Records from a dataset:
[BEGIN]

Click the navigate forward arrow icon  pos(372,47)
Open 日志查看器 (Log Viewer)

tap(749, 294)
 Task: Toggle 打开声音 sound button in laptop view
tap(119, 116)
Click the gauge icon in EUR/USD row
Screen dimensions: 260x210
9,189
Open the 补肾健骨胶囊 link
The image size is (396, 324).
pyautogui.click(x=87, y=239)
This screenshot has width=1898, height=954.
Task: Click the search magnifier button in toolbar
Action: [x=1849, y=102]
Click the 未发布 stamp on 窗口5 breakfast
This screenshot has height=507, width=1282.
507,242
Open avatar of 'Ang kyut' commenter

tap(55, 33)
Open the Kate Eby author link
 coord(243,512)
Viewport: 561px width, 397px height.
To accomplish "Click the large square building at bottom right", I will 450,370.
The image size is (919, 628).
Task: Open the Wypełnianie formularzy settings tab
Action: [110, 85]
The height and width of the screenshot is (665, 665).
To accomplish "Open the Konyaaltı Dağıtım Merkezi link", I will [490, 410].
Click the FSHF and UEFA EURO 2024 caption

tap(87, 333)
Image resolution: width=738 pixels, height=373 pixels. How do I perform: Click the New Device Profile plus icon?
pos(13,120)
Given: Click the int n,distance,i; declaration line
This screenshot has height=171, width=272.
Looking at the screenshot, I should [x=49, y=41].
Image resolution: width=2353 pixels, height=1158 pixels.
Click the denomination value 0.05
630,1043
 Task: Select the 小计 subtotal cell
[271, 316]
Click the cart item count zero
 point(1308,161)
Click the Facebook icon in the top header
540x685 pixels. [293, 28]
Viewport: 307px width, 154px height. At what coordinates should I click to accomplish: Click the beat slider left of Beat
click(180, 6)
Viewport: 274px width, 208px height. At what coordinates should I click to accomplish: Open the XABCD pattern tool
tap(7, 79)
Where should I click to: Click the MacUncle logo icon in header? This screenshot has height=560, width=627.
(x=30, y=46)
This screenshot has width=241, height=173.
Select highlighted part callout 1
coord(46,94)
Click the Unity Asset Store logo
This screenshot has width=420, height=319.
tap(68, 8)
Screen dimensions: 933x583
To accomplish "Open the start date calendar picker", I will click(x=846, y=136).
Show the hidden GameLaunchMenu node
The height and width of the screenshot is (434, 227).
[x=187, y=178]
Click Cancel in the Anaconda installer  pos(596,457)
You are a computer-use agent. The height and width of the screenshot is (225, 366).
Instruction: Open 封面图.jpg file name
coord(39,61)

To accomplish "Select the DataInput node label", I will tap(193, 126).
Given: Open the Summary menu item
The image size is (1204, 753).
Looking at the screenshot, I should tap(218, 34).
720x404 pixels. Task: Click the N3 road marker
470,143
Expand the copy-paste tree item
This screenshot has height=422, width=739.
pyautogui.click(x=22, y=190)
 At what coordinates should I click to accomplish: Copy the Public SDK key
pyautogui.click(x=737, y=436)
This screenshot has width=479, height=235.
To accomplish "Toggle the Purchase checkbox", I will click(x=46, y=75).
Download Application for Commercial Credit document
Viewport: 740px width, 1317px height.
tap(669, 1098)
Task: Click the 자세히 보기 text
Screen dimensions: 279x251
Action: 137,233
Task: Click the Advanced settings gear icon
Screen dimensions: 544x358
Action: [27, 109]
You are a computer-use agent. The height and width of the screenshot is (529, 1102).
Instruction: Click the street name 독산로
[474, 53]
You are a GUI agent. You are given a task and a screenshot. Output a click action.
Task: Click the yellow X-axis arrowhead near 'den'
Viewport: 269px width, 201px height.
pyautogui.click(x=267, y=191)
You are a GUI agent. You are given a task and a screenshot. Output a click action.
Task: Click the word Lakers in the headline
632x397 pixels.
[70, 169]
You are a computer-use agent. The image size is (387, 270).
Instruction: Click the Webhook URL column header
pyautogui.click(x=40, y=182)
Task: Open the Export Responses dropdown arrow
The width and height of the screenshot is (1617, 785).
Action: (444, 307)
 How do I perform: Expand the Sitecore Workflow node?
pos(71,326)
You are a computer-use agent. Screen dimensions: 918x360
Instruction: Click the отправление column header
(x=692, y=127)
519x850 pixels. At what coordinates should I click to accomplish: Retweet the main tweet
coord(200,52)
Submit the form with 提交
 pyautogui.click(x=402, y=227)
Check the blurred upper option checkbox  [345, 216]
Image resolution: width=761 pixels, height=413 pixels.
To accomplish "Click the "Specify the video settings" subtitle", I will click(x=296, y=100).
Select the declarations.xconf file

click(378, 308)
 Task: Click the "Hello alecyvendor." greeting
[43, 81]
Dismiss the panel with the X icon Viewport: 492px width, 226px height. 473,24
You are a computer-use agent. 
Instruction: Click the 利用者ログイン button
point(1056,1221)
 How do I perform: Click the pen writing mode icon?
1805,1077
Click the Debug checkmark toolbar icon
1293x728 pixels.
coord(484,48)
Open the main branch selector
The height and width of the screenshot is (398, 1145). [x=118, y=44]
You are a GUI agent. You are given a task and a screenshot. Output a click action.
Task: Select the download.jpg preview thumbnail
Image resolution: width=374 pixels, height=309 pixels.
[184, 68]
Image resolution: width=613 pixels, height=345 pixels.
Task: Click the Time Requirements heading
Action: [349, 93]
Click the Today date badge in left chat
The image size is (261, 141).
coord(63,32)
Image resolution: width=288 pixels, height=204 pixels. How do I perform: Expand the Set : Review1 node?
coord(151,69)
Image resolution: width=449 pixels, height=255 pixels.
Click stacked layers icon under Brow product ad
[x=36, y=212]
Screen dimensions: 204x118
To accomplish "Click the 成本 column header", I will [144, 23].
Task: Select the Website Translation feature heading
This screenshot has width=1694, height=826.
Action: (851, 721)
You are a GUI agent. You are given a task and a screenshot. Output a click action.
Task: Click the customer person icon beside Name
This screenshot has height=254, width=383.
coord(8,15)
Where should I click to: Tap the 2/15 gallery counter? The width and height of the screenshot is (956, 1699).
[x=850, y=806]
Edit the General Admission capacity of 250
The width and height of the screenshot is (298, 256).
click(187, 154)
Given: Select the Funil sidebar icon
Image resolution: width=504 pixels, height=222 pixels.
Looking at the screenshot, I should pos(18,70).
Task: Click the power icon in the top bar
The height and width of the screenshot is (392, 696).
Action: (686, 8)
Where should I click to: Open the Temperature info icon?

[END]

### [PROBLEM TO WORK ON]
Arrange the lines of the entries above as a numbered list, leaving out blank lines.

### [THE RESPONSE]
1. Click the navigate forward arrow icon  pos(372,47)
2. Open 日志查看器 (Log Viewer)
3. tap(749, 294)
4.  Task: Toggle 打开声音 sound button in laptop view
5. tap(119, 116)
6. Click the gauge icon in EUR/USD row
7. Screen dimensions: 260x210
8. 9,189
9. Open the 补肾健骨胶囊 link
10. The image size is (396, 324).
11. pyautogui.click(x=87, y=239)
12. This screenshot has width=1898, height=954.
13. Task: Click the search magnifier button in toolbar
14. Action: [x=1849, y=102]
15. Click the 未发布 stamp on 窗口5 breakfast
16. This screenshot has height=507, width=1282.
17. 507,242
18. Open avatar of 'Ang kyut' commenter
19. tap(55, 33)
20. Open the Kate Eby author link
21.  coord(243,512)
22. Viewport: 561px width, 397px height.
23. To accomplish "Click the large square building at bottom right", I will 450,370.
24. The image size is (919, 628).
25. Task: Open the Wypełnianie formularzy settings tab
26. Action: [110, 85]
27. The height and width of the screenshot is (665, 665).
28. To accomplish "Open the Konyaaltı Dağıtım Merkezi link", I will [490, 410].
29. Click the FSHF and UEFA EURO 2024 caption
30. tap(87, 333)
31. Image resolution: width=738 pixels, height=373 pixels. How do I perform: Click the New Device Profile plus icon?
32. pos(13,120)
33. Given: Click the int n,distance,i; declaration line
34. This screenshot has height=171, width=272.
35. Looking at the screenshot, I should [x=49, y=41].
36. Image resolution: width=2353 pixels, height=1158 pixels.
37. Click the denomination value 0.05
38. 630,1043
39.  Task: Select the 小计 subtotal cell
40. [271, 316]
41. Click the cart item count zero
42.  point(1308,161)
43. Click the Facebook icon in the top header
44. 540x685 pixels. [293, 28]
45. Viewport: 307px width, 154px height. At what coordinates should I click to accomplish: Click the beat slider left of Beat
46. click(180, 6)
47. Viewport: 274px width, 208px height. At what coordinates should I click to accomplish: Open the XABCD pattern tool
48. tap(7, 79)
49. Where should I click to: Click the MacUncle logo icon in header? This screenshot has height=560, width=627.
50. (x=30, y=46)
51. This screenshot has width=241, height=173.
52. Select highlighted part callout 1
53. coord(46,94)
54. Click the Unity Asset Store logo
55. This screenshot has width=420, height=319.
56. tap(68, 8)
57. Screen dimensions: 933x583
58. To accomplish "Open the start date calendar picker", I will click(x=846, y=136).
59. Show the hidden GameLaunchMenu node
60. The height and width of the screenshot is (434, 227).
61. [x=187, y=178]
62. Click Cancel in the Anaconda installer  pos(596,457)
63. You are a computer-use agent. The height and width of the screenshot is (225, 366).
64. Instruction: Open 封面图.jpg file name
65. coord(39,61)
66. To accomplish "Select the DataInput node label", I will tap(193, 126).
67. Given: Open the Summary menu item
68. The image size is (1204, 753).
69. Looking at the screenshot, I should tap(218, 34).
70. 720x404 pixels. Task: Click the N3 road marker
71. 470,143
72. Expand the copy-paste tree item
73. This screenshot has height=422, width=739.
74. pyautogui.click(x=22, y=190)
75.  At what coordinates should I click to accomplish: Copy the Public SDK key
76. pyautogui.click(x=737, y=436)
77. This screenshot has width=479, height=235.
78. To accomplish "Toggle the Purchase checkbox", I will click(x=46, y=75).
79. Download Application for Commercial Credit document
80. Viewport: 740px width, 1317px height.
81. tap(669, 1098)
82. Task: Click the 자세히 보기 text
83. Screen dimensions: 279x251
84. Action: 137,233
85. Task: Click the Advanced settings gear icon
86. Screen dimensions: 544x358
87. Action: [27, 109]
88. You are a computer-use agent. The height and width of the screenshot is (529, 1102).
89. Instruction: Click the street name 독산로
90. [474, 53]
91. You are a GUI agent. You are given a task and a screenshot. Output a click action.
92. Task: Click the yellow X-axis arrowhead near 'den'
93. Viewport: 269px width, 201px height.
94. pyautogui.click(x=267, y=191)
95. You are a GUI agent. You are given a task and a screenshot. Output a click action.
96. Task: Click the word Lakers in the headline
97. 632x397 pixels.
98. [70, 169]
99. You are a computer-use agent. The image size is (387, 270).
100. Instruction: Click the Webhook URL column header
101. pyautogui.click(x=40, y=182)
102. Task: Open the Export Responses dropdown arrow
103. The width and height of the screenshot is (1617, 785).
104. Action: (444, 307)
105.  How do I perform: Expand the Sitecore Workflow node?
106. pos(71,326)
107. You are a computer-use agent. Screen dimensions: 918x360
108. Instruction: Click the отправление column header
109. (x=692, y=127)
110. 519x850 pixels. At what coordinates should I click to accomplish: Retweet the main tweet
111. coord(200,52)
112. Submit the form with 提交
113.  pyautogui.click(x=402, y=227)
114. Check the blurred upper option checkbox  [345, 216]
115. Image resolution: width=761 pixels, height=413 pixels.
116. To accomplish "Click the "Specify the video settings" subtitle", I will click(x=296, y=100).
117. Select the declarations.xconf file
118. click(378, 308)
119.  Task: Click the "Hello alecyvendor." greeting
120. [43, 81]
121. Dismiss the panel with the X icon Viewport: 492px width, 226px height. 473,24
122. You are a computer-use agent. 
123. Instruction: Click the 利用者ログイン button
124. point(1056,1221)
125.  How do I perform: Click the pen writing mode icon?
126. 1805,1077
127. Click the Debug checkmark toolbar icon
128. 1293x728 pixels.
129. coord(484,48)
130. Open the main branch selector
131. The height and width of the screenshot is (398, 1145). [x=118, y=44]
132. You are a GUI agent. You are given a task and a screenshot. Output a click action.
133. Task: Select the download.jpg preview thumbnail
134. Image resolution: width=374 pixels, height=309 pixels.
135. [184, 68]
136. Image resolution: width=613 pixels, height=345 pixels.
137. Task: Click the Time Requirements heading
138. Action: [349, 93]
139. Click the Today date badge in left chat
140. The image size is (261, 141).
141. coord(63,32)
142. Image resolution: width=288 pixels, height=204 pixels. How do I perform: Expand the Set : Review1 node?
143. coord(151,69)
144. Image resolution: width=449 pixels, height=255 pixels.
145. Click stacked layers icon under Brow product ad
146. [x=36, y=212]
147. Screen dimensions: 204x118
148. To accomplish "Click the 成本 column header", I will [144, 23].
149. Task: Select the Website Translation feature heading
150. This screenshot has width=1694, height=826.
151. Action: (851, 721)
152. You are a GUI agent. You are given a task and a screenshot. Output a click action.
153. Task: Click the customer person icon beside Name
154. This screenshot has height=254, width=383.
155. coord(8,15)
156. Where should I click to: Tap the 2/15 gallery counter? The width and height of the screenshot is (956, 1699).
157. [x=850, y=806]
158. Edit the General Admission capacity of 250
159. The width and height of the screenshot is (298, 256).
160. click(187, 154)
161. Given: Select the Funil sidebar icon
162. Image resolution: width=504 pixels, height=222 pixels.
163. Looking at the screenshot, I should pos(18,70).
164. Task: Click the power icon in the top bar
165. The height and width of the screenshot is (392, 696).
166. Action: (686, 8)
167. Where should I click to: Open the Temperature info icon?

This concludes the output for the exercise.